A companion blog to my GitHub account

Preserving IMAP keywords during e-mail migrations

Recently I had to migrate several e-mail accounts from one server to another. Some of the accounts were quite large; one had over 20,000 messages in it. I tried a few IMAP migration tools, but they all had some issue or another -- one would hang after a few thousand messages, while another one skipped messages here and there, seemingly at random.

Searching GitHub, I came across Imapcopy, a PHP-based IMAP migration script that didn't have a lot of extra bells and whistles. It appeared to just "do one thing and do it well" -- get all of the messages from one server to the other.

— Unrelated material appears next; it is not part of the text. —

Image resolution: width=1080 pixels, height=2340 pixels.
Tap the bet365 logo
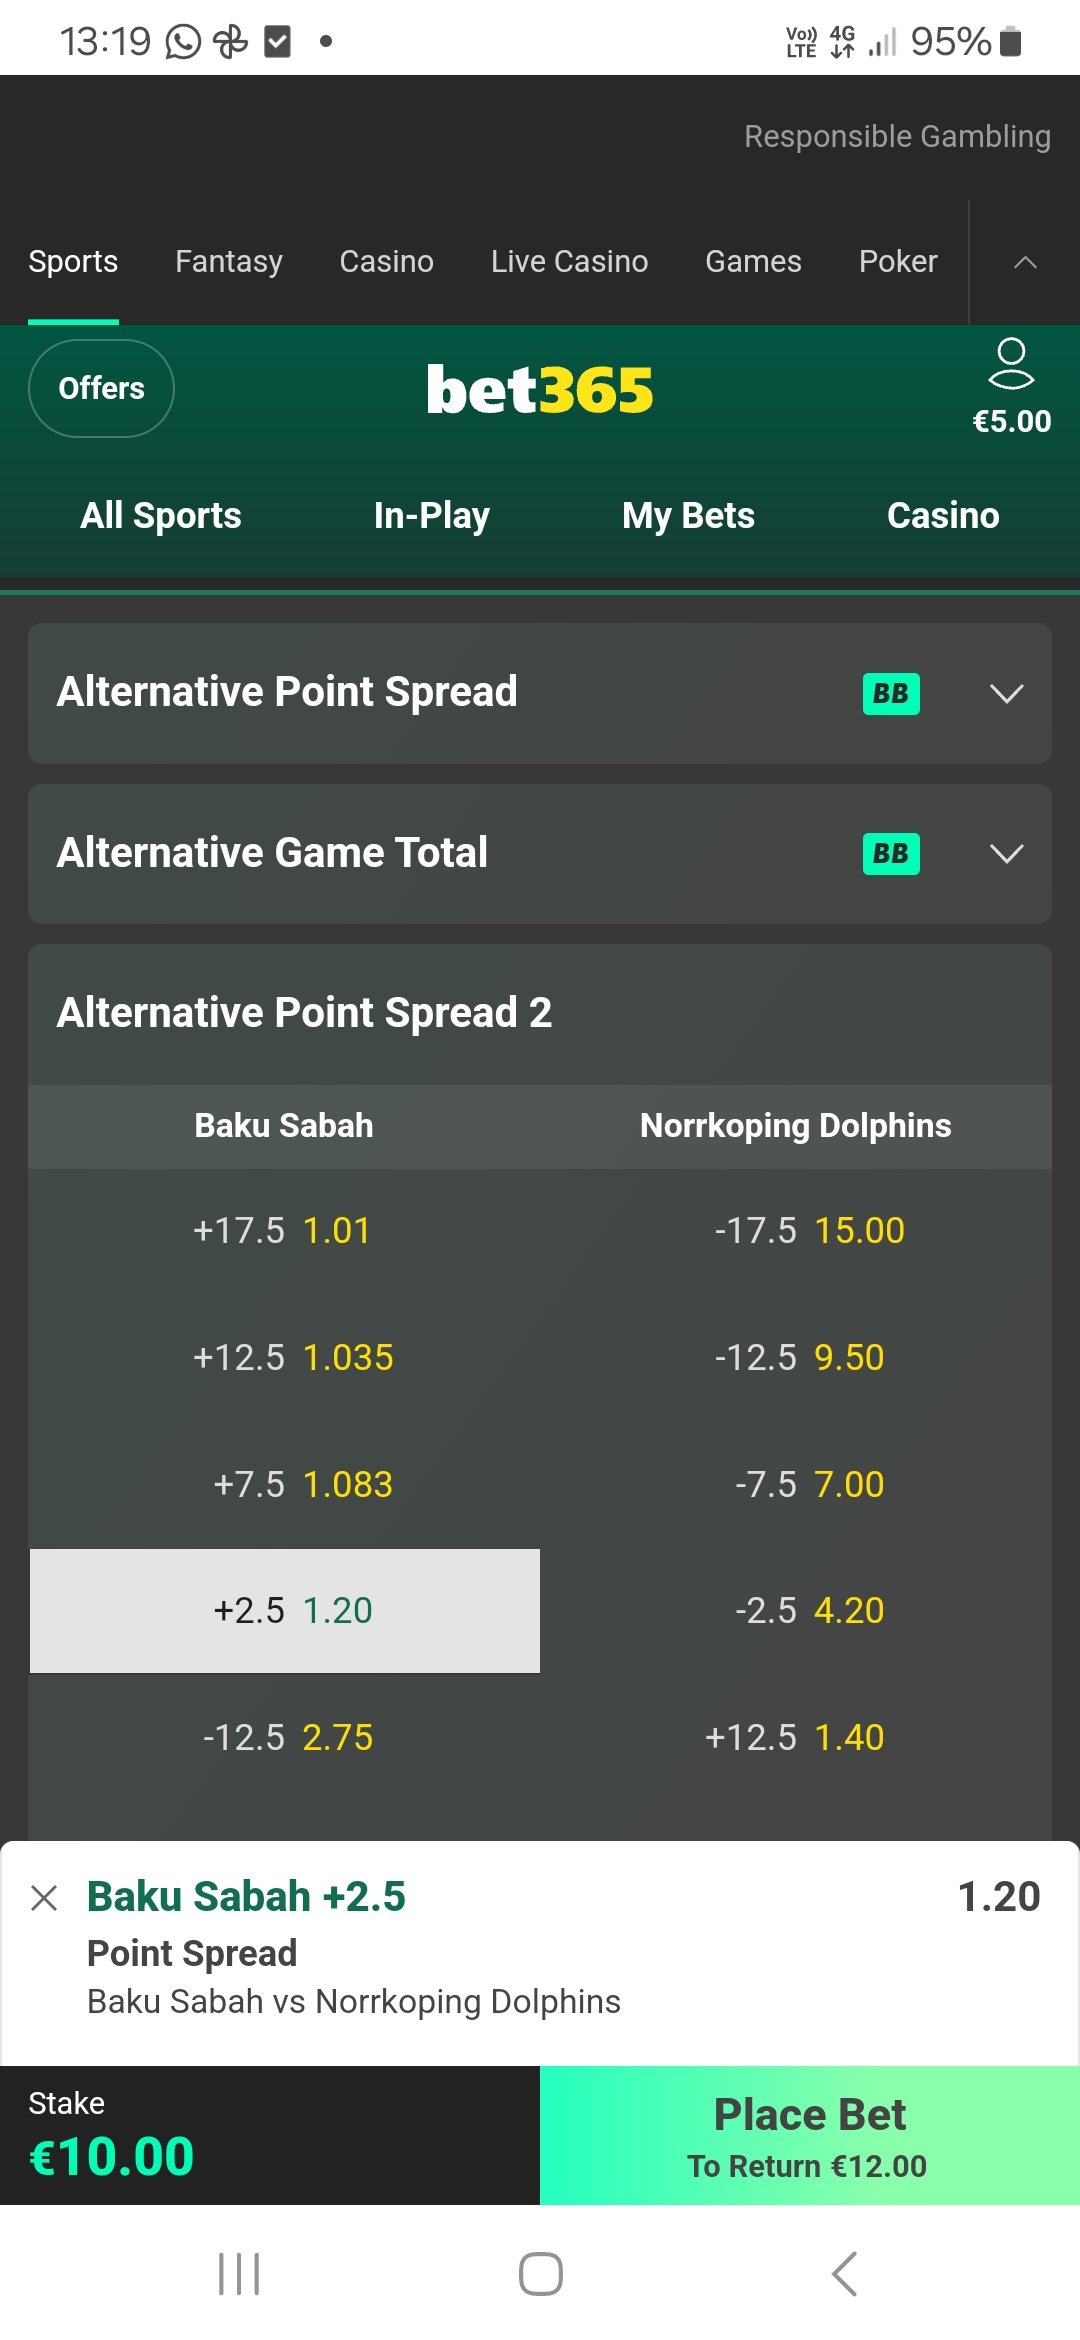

In my testing, it worked well in almost every way; it was stable, fast, and didn't skip any messages. Unfortunately, however, it didn't preserve IMAP keywords.

IMAP keywords, also known as custom flags or tags, are user-defined labels that you can assign to messages. Messages can have more than one keyword associated with them, allowing for multi-dimensional sorting. For example, you could define "Personal", "Family", and "Friends" keywords, and assign them interchangeably to messages and sort accordingly. Additionally, many e-mail clients use some sort of visual indicator (e.g., color) to differentiate messages by keyword, allowing you to rapidly scan an inbox and see what types of messages it contains.

My primary e-mail client, Thunderbird, uses these keywords extensively, both for arbitrary user-defined tags and for core functionality. For example, forwarded messages contain the "$Forwarded" keyword, which Thunderbird uses to display a special icon next to the message. I use several custom keywords to organize messages in my inboxes, and I absolutely had to have these preserved with the messages.

So I looked at adding IMAP keyword preservation to Imapcopy. It had been awhile since I had worked with PHP, and I quickly discovered the built-in PHP IMAP e-mail functions were a bit lacking -- there was no function to directly fetch message keywords. However, you can obtain the raw IMAP message headers with the imap_headers() function. Here is a sample IMAP header as returned by imap_headers():

  A    30)28-Jun-2018 Postmaster           {NonJunk $Forwarded} Registration renewal (3245 chars)

The keywords always start at position 44 in the header, and are enclosed in braces {}. From that we can manually parse the header and obtain the keywords.

From there, it was a simple matter of adding the parsed keywords to the migrated message's header. I tested everything thoroughly (the last thing we want is a corrupted mailbox!) and everything migrated over correctly. A merged pull request later, and Imapcopy now does everything I want it to do, quickly and easily creating a perfect (as near as I can tell) duplicate of the source message and its attributes on the destination server with minimal fuss.